Des spécialistes voient dans ce chiffre une "photographie d’un stock d’emplois à pourvoir", que l'on ne peut pas forcément assimiler à des offres non pourvues à long terme, vers lesquels pourraient se tourner naturellement des chômeurs de longue durée. Par ailleurs, il est important de souligner que les données partagées par la Dares proviennent de l’enquête Activité et conditions d’emploi de la main-d’œuvre (Acemo) trimestrielle. S'il est obligatoire d'y répondre pour les employeurs, ce qui garantit une certaine exhaustivité théorique des résultats, soulignons que seules les entreprises de 10 salariés ou plus sont concernées. Une petite boulangerie familiale qui chercherait à recruter un vendeur une vendeuse et ne compterait que cinq personnes serait donc hors des radars. Un biais potentiel que la Dares reconnaît, tout en précisant qu'elle parvient tout de même à couvrir une large majorité des postes à pourvoir.
Un signal plutôt intéressant
Dans son propos, Gabriel Attal présente le chiffre de 215.000 emplois vacants d'une manière assez positive, y voyant un signal économique encourageant. Faut-il le voir ainsi, ou plutôt regretter que des offres peinent à convaincre des candidats ? Pour le savoir, LCI a contacté la sociologue Claire Vivès, membre du Centre d'études de l'emploi et du travail (CEET), un programme transversal du Conservatoire national des arts et métiers (Cnam). Spécialiste du marché du travail, elle estime que plus que les chiffres, "il faut se fier davantage aux tendances".
Les emplois dits "vacants" sont à ses yeux avant tout un indicateur "qui ne dit rien du comportement des chômeurs", mais permet de juger le dynamisme de l'activité. "On a en effet tendance à considérer que quand le taux d'emplois vacants remonte, cela s'accompagne d'une reprise de l'emploi", glisse-t-elle.
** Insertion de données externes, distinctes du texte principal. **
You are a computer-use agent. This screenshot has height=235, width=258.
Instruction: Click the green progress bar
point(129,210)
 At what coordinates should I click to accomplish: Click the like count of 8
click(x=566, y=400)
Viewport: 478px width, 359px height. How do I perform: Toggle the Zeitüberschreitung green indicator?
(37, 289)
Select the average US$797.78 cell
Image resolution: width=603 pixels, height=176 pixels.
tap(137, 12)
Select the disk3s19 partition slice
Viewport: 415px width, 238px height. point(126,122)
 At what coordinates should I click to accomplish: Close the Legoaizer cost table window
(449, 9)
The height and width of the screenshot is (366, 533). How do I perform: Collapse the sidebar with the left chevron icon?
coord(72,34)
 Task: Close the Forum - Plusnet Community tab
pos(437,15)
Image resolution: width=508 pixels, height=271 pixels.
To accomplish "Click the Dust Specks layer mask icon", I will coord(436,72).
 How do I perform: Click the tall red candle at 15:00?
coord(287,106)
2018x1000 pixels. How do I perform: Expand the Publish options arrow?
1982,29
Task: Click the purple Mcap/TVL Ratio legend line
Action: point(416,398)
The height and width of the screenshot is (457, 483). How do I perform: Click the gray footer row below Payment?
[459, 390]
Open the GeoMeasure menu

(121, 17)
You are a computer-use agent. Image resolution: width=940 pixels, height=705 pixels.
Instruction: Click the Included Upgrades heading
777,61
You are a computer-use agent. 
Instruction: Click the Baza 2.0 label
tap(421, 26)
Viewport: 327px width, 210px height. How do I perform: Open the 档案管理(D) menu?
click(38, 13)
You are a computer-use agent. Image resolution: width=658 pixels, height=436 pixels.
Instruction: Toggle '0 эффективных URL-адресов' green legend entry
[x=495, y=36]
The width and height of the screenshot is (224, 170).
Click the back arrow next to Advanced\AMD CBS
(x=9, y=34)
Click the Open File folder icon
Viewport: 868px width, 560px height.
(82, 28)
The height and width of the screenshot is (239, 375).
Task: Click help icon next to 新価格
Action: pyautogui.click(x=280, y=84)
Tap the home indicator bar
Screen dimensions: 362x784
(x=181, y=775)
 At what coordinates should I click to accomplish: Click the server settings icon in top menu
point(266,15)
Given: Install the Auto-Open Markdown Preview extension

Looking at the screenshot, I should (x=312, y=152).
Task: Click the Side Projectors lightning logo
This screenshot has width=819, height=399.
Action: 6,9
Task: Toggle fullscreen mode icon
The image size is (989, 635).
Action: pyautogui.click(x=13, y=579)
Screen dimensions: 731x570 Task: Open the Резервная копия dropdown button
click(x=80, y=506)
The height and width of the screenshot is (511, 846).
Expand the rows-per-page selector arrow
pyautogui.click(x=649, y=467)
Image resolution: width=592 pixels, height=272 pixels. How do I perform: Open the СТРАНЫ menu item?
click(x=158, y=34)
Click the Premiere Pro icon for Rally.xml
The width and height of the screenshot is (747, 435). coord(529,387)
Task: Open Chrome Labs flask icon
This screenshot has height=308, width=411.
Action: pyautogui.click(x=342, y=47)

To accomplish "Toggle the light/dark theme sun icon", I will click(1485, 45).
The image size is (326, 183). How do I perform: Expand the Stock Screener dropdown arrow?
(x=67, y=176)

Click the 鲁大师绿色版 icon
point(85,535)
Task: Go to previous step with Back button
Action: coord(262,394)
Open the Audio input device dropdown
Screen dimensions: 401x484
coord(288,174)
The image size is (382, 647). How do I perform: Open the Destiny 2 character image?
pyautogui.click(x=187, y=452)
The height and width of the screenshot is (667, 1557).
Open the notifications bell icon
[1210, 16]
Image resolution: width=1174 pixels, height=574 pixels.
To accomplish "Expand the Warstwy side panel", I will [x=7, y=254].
Une position qui rejoint celle de l'économiste Mathieu Plane, membre de l'OFCE et qui y voyait en 2019 "la conséquence d’un marché du travail dynamique". Il rappelait en passant que "quand on a créé un emploi, il y a une phase de recrutement pour trouver la bonne personne. L’emploi reste vacant pendant cette phase."
Le nombre de postes vacants, note également Claire Vivès, mérite d'être remis en contexte et analysé en fonction des spécificités du marché du travail. Si l'immense majorité des offres proposées sont des CDI, leur nombre sera forcément réduit. L'augmentation des postes vacants, en progression quasi continue depuis 2013, doit être observée au regard d'une particularité française, où le recours aux contrats courts est massif. "N'oublions pas le nombre d'embauches annuelles, supérieur à 20 millions !", rappelle la sociologue. Qui dit multiples contrats courts, dit forcément postes vacants en grands nombres avant de trouver preneurs.